[SciPy-User] [ANN] Bottleneck 0.2

Tue Dec 28 11:57:07 EST 2010

On Tue, Dec 28, 2010 at 5:42 AM, Dag Sverre Seljebotn
<dagss at student.matnat.uio.no> wrote:
> On 12/27/2010 09:04 PM, Keith Goodman wrote:
>> Bottleneck is a collection of fast NumPy array functions written in Cython.
>>
>> The second release of Bottleneck is faster, contains more functions,
>> and supports more dtypes.
>>
>
> Another special case for you if you want: It seems that you could add
> the case of "mode='c'" to the array declarations, in the case that the
> operation goes along the last axis and arr.flags.c_contiguous == True.
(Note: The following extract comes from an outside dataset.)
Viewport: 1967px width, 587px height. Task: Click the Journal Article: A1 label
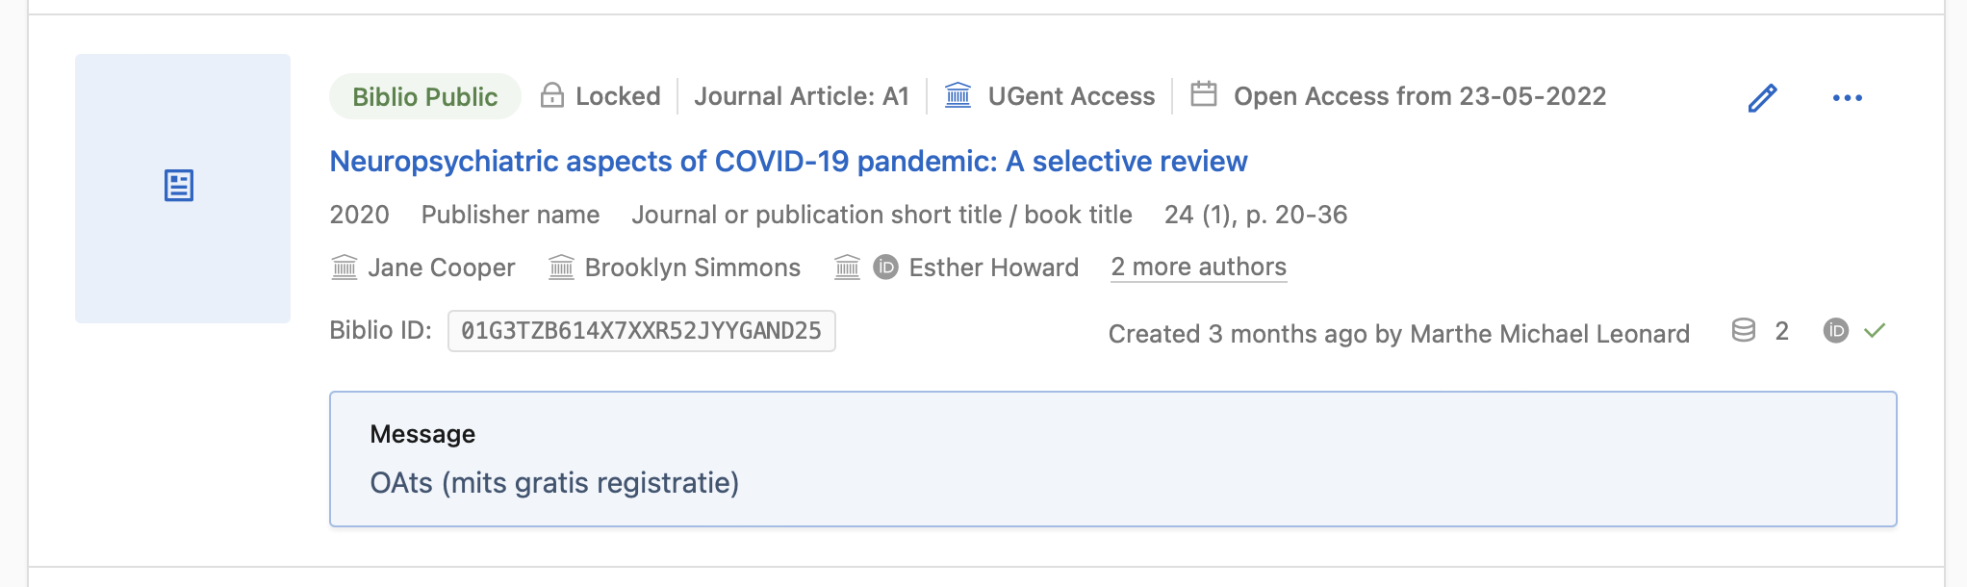click(802, 95)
Wow! That works great for large input arrays:

>> a = np.random.rand(1000,1000)
>> timeit bn.func.nanmean_2d_float64_axis1(a)
1000 loops, best of 3: 1.52 ms per loop
>> timeit a.flags.c_contiguous == True; bn.func.nanmean_2d_float64_ccontiguous_axis1(a)
1000 loops, best of 3: 1.18 ms per loop

And for medium arrays:

>> a = np.random.rand(100,100)
>> timeit bn.func.nanmean_2d_float64_axis1(a)
100000 loops, best of 3: 16.3 us per loop
>> timeit a.flags.c_contiguous == True; bn.func.nanmean_2d_float64_ccontiguous_axis1(a)
100000 loops, best of 3: 13.3 us per loop

But the overhead of checking for c contiguous slows things down for
small arrays:

>> a = np.random.rand(10,10)
>> timeit bn.func.nanmean_2d_float64_axis1(a)
1000000 loops, best of 3: 1.28 us per loop
>> timeit a.flags.c_contiguous == True; bn.func.nanmean_2d_float64_ccontiguous_axis1(a)
1000000 loops, best of 3: 1.55 us per loop
>> timeit a.flags.c_contiguous == True
1000000 loops, best of 3: 201 ns per loop
>> timeit a.flags.c_contiguous
10000000 loops, best of 3: 158 ns per loop

Plus I'd have to check if the axis is the last one.
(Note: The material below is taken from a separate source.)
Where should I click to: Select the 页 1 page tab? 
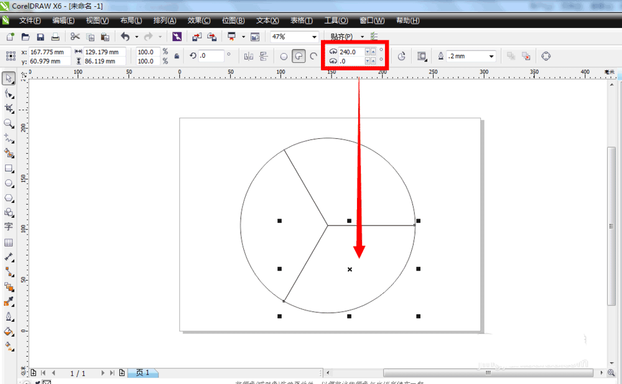[142, 373]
That's a big speed up for hand coded functions and large input arrays.
But I'm not sure how to take advantage of it for general use
functions. One option is to provide the low level functions (like
nanmean_2d_float64_ccontiguous_axis1) but not use them in the
high-level function nanmean.

I tried using mode='c' when initializing the output array. But I did
not see any speed difference perhaps because the size of the output
array is the square root of the input array size. So I tried it with a
non-reducing function: move_nanmean. But I didn't see any speed
difference. No idea why.